Years of Advocacy by HIRC Culminate in Landmark Decision by First Circuit
In a major development in U.S. asylum law, a federal appeals court Friday recognized gender as a legal basis for granting asylum, making it possible for the petitioner in this case, and many other women fleeing violence in their home countries, to find refuge in the United States. Arguments filed by Harvard Law School’s Immigration and Refugee Clinical Program in an amicus brief cited by the court largely formed the basis of its ruling on the viability of gender-based claims.
Friday’s decision, authored by U.S. Circuit Judge William J. Kayatta, Jr. of the First Circuit Court of Appeals, overturned the rejection of an asylum claim filed by Jacelys Miguelina de Pena-Paniagua, who escaped the Dominican Republic after suffering years of domestic violence.

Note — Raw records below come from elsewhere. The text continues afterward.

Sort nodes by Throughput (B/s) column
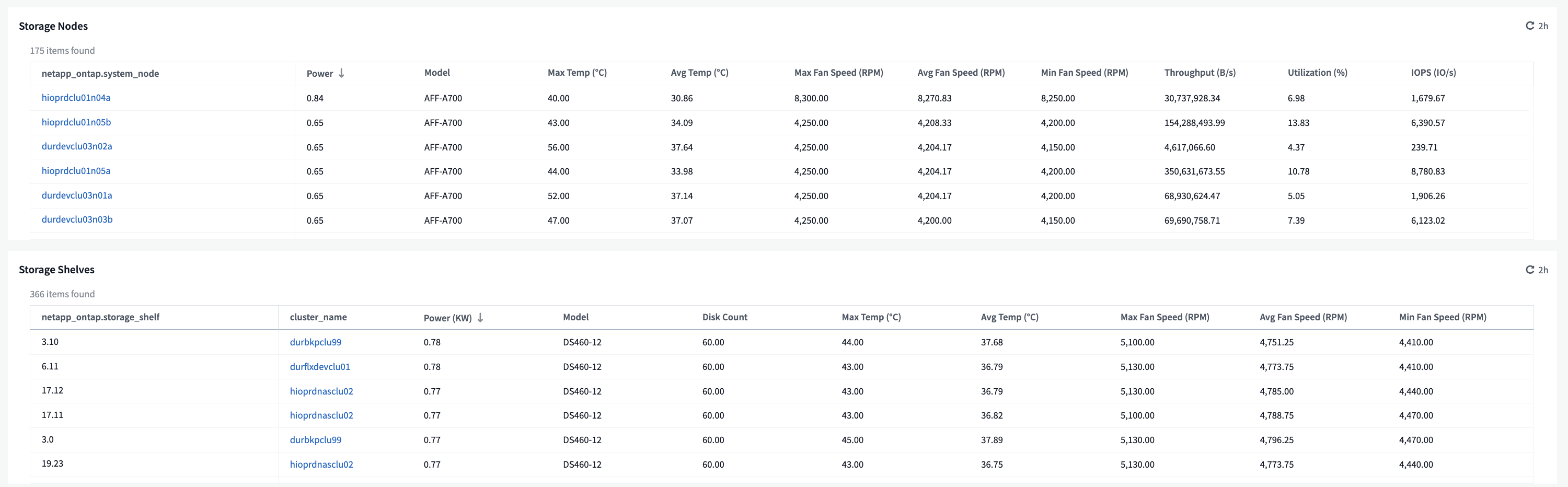Screen dimensions: 1568x487 point(1200,73)
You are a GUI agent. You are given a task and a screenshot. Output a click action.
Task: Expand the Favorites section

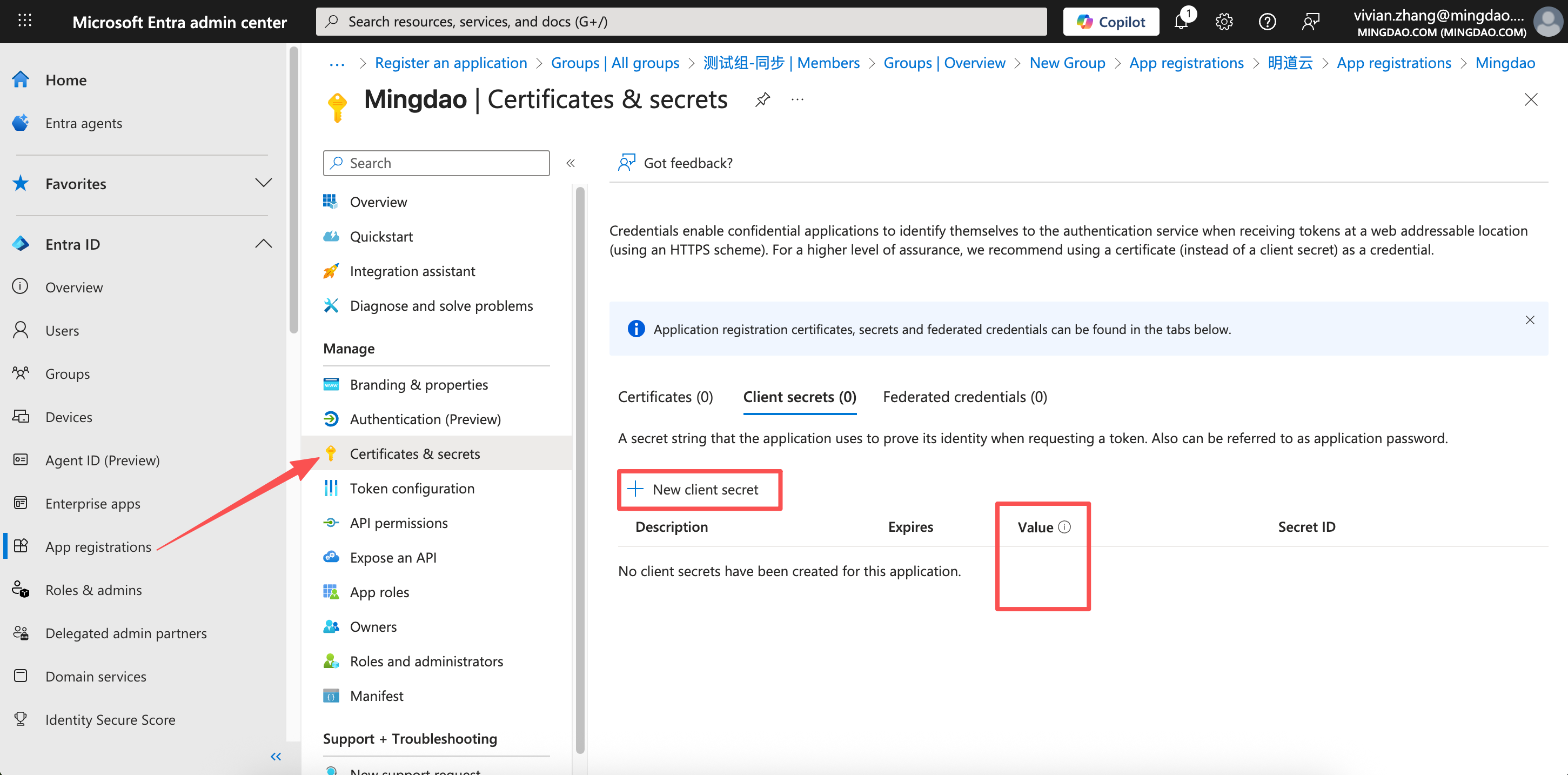pos(263,183)
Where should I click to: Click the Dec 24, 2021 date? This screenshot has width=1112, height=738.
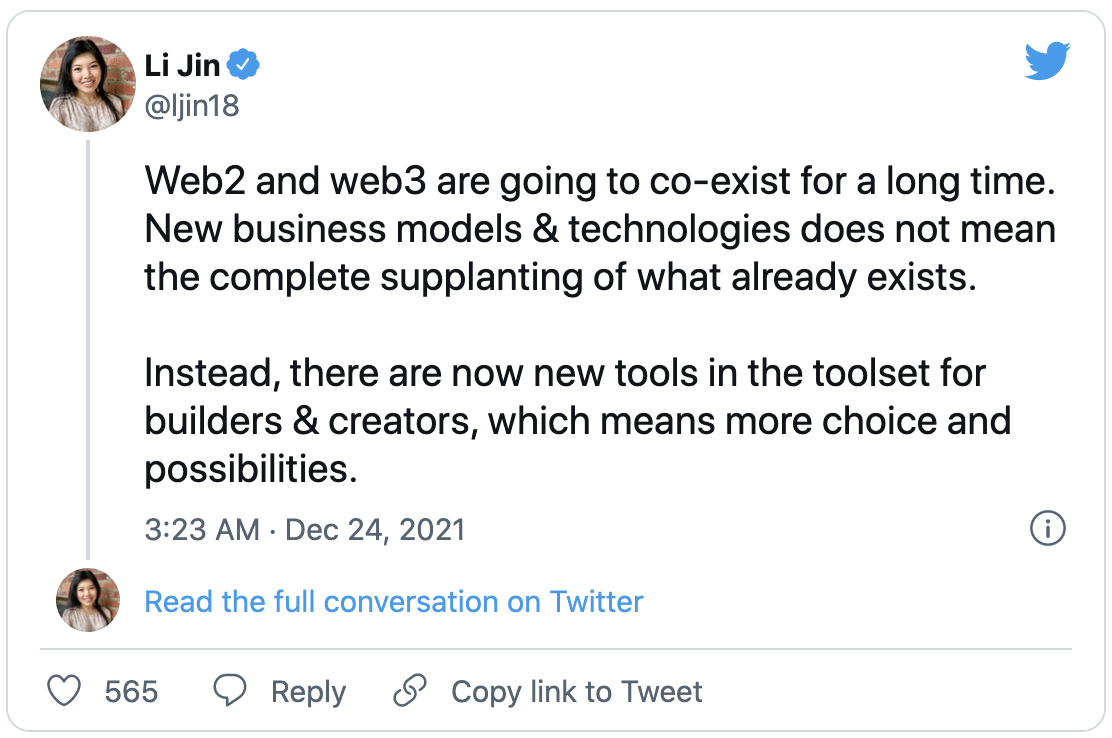pos(375,528)
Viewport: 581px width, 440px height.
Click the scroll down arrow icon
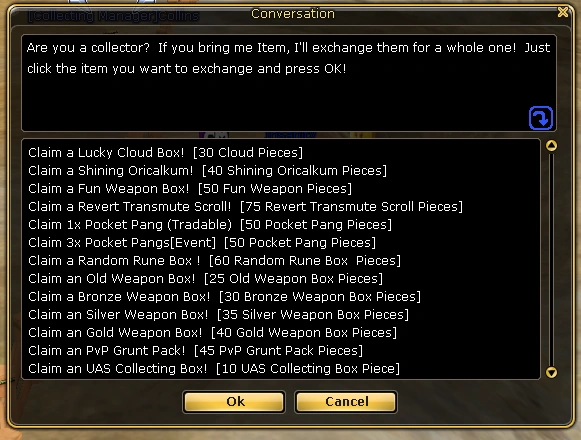coord(551,372)
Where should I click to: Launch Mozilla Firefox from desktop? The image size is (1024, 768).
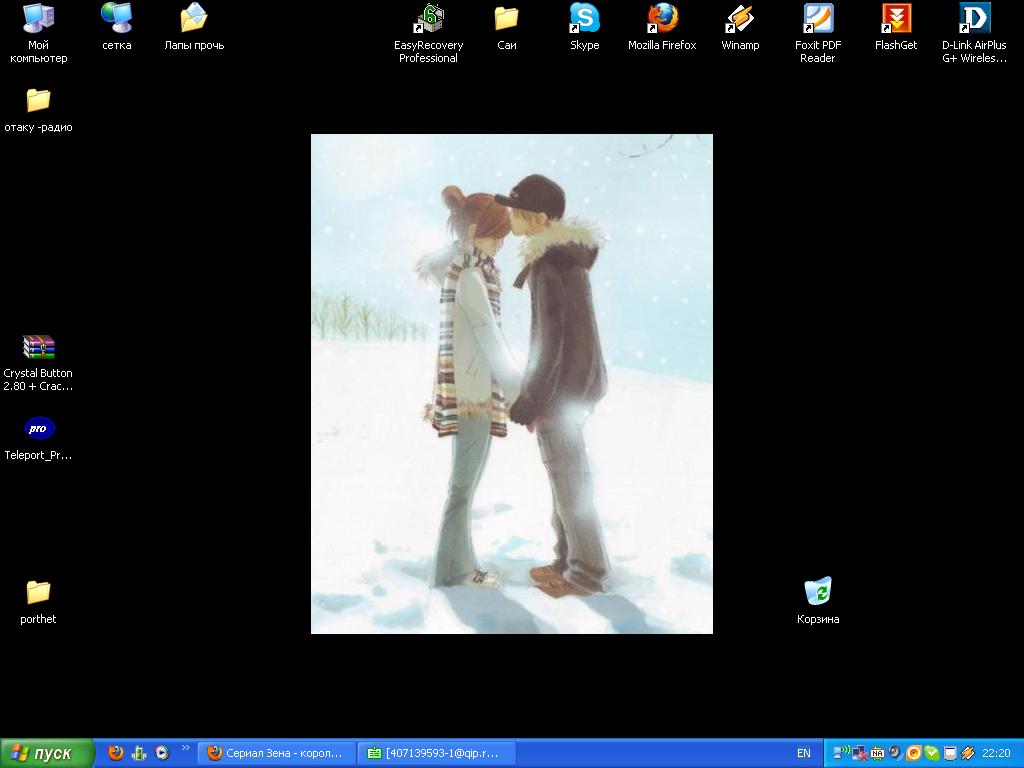tap(662, 19)
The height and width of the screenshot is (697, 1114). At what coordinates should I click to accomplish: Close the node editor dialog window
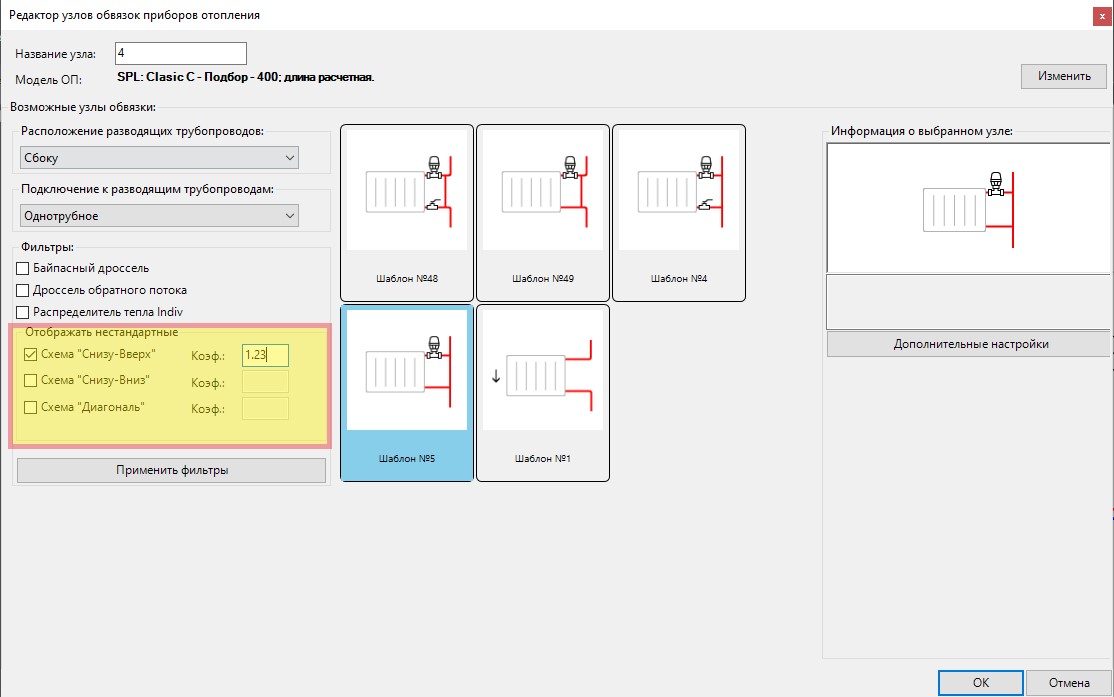(x=1099, y=14)
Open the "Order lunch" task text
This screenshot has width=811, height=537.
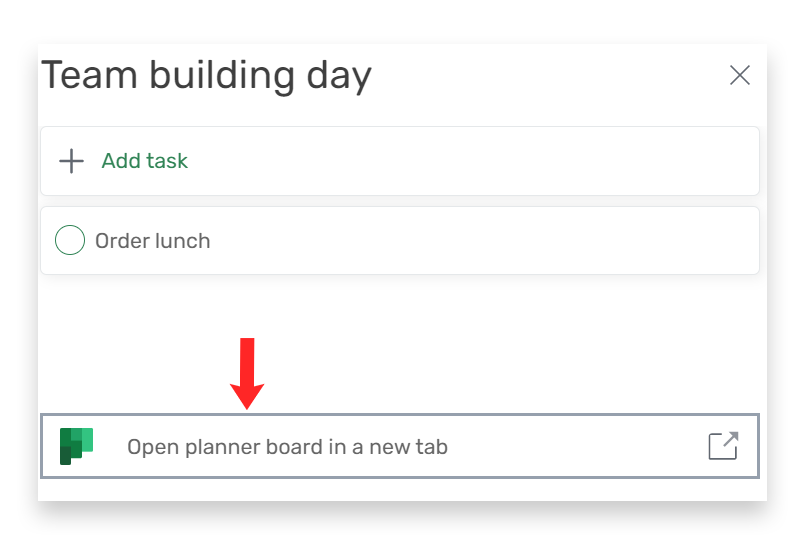point(152,241)
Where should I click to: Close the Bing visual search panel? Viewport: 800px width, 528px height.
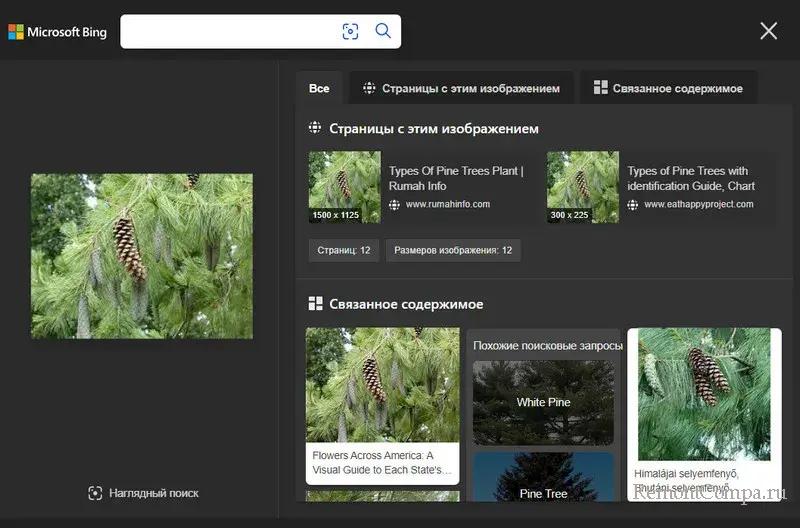click(768, 31)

Although the ruling’s immediate effect is to return de Pena’s case to the Board of Immigration Appeals for further review, the principles the court cited in doing so ensure the decision will serve as an important precedent for many current and future asylum seekers.
“It is wonderful to see Judge Kayatta view this asylum claim involving the misogynistic targeting of a Dominican woman for what it truly is—persecution because of her gender,” said John Willshire Carrera, Co-Assistant Director of the Harvard Immigration and Refugee Clinic at Greater Boston Legal Services (GBLS). “While a number of local Immigration Judges have granted such claims over the years, this decision by the First Circuit finally puts gender on par with other grounds for asylum.”
“In an amazingly clear and well-reasoned decision, the First Circuit rejected the Attorney General’s attempts to rewrite asylum law to close a safe harbor for women fleeing their countries to escape domestic violence,” said Nancy Kelly, Co-Assistant Director of the Harvard Immigration and Refugee Clinic at GBLS. “In doing so, the Court recognized the simple principle that women who are harmed because they are women, just as individuals who are harmed because they belong to a particular religion or hold a particular political view, are entitled to protection under our asylum laws.”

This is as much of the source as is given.